■ **Exercise requirements**: Copy verbatim the lines of the material from the line containing "Task: Click the 信息核对 page heading" through the line containing "(1567, 867)", both of those lines included.

## Begin Task inputs

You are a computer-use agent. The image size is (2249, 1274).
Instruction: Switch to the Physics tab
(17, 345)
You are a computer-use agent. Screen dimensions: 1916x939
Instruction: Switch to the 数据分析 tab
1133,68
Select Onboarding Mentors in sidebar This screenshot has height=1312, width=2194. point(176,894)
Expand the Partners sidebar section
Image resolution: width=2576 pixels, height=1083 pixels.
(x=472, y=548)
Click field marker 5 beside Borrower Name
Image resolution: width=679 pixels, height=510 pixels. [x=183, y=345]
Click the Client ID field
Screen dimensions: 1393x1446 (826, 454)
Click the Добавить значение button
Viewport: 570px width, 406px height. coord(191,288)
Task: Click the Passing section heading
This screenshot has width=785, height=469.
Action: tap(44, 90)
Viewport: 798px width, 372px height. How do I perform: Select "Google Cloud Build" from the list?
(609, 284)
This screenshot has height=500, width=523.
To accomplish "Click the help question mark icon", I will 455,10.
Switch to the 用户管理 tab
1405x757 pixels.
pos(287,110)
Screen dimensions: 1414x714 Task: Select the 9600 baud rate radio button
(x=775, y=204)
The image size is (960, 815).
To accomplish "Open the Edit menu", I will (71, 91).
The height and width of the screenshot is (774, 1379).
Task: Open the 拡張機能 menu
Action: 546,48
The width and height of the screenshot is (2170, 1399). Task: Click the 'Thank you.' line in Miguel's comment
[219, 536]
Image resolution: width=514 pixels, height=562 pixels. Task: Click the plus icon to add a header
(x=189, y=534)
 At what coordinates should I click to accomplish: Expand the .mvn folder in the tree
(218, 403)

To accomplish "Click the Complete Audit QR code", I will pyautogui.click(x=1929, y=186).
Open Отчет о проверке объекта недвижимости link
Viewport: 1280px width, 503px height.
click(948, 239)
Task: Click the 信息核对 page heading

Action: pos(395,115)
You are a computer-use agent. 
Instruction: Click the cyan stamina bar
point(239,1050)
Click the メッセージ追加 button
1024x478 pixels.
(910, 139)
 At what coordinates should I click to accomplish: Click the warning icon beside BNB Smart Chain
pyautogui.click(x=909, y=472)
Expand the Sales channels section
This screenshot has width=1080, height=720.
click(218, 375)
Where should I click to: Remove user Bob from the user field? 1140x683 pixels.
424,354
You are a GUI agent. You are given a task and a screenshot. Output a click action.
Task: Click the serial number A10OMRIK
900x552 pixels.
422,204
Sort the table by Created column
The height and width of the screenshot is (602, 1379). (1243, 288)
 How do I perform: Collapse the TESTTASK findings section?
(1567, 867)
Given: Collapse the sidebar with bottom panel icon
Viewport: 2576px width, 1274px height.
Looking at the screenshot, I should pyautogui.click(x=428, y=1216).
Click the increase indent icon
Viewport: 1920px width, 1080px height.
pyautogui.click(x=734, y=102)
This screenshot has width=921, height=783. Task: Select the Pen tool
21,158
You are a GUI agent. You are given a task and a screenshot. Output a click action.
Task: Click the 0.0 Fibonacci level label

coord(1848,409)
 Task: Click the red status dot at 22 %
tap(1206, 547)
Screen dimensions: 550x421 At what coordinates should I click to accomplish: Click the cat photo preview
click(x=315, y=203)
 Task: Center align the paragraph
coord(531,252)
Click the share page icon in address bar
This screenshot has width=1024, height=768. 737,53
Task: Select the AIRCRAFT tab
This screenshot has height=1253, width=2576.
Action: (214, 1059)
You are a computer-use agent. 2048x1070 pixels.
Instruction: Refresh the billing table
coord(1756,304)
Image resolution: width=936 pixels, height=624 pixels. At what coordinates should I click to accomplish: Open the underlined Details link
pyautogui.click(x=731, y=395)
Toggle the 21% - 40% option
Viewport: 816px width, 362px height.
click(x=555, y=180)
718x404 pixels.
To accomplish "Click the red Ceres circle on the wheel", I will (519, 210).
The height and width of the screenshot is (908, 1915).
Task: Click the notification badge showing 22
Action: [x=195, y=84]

## End Task inputs

■ **Answer in full**:
Task: Click the 信息核对 page heading

Action: pos(395,115)
You are a computer-use agent. 
Instruction: Click the cyan stamina bar
point(239,1050)
Click the メッセージ追加 button
1024x478 pixels.
(910, 139)
 At what coordinates should I click to accomplish: Click the warning icon beside BNB Smart Chain
pyautogui.click(x=909, y=472)
Expand the Sales channels section
This screenshot has width=1080, height=720.
click(218, 375)
Where should I click to: Remove user Bob from the user field? 1140x683 pixels.
424,354
You are a GUI agent. You are given a task and a screenshot. Output a click action.
Task: Click the serial number A10OMRIK
900x552 pixels.
422,204
Sort the table by Created column
The height and width of the screenshot is (602, 1379). (1243, 288)
 How do I perform: Collapse the TESTTASK findings section?
(1567, 867)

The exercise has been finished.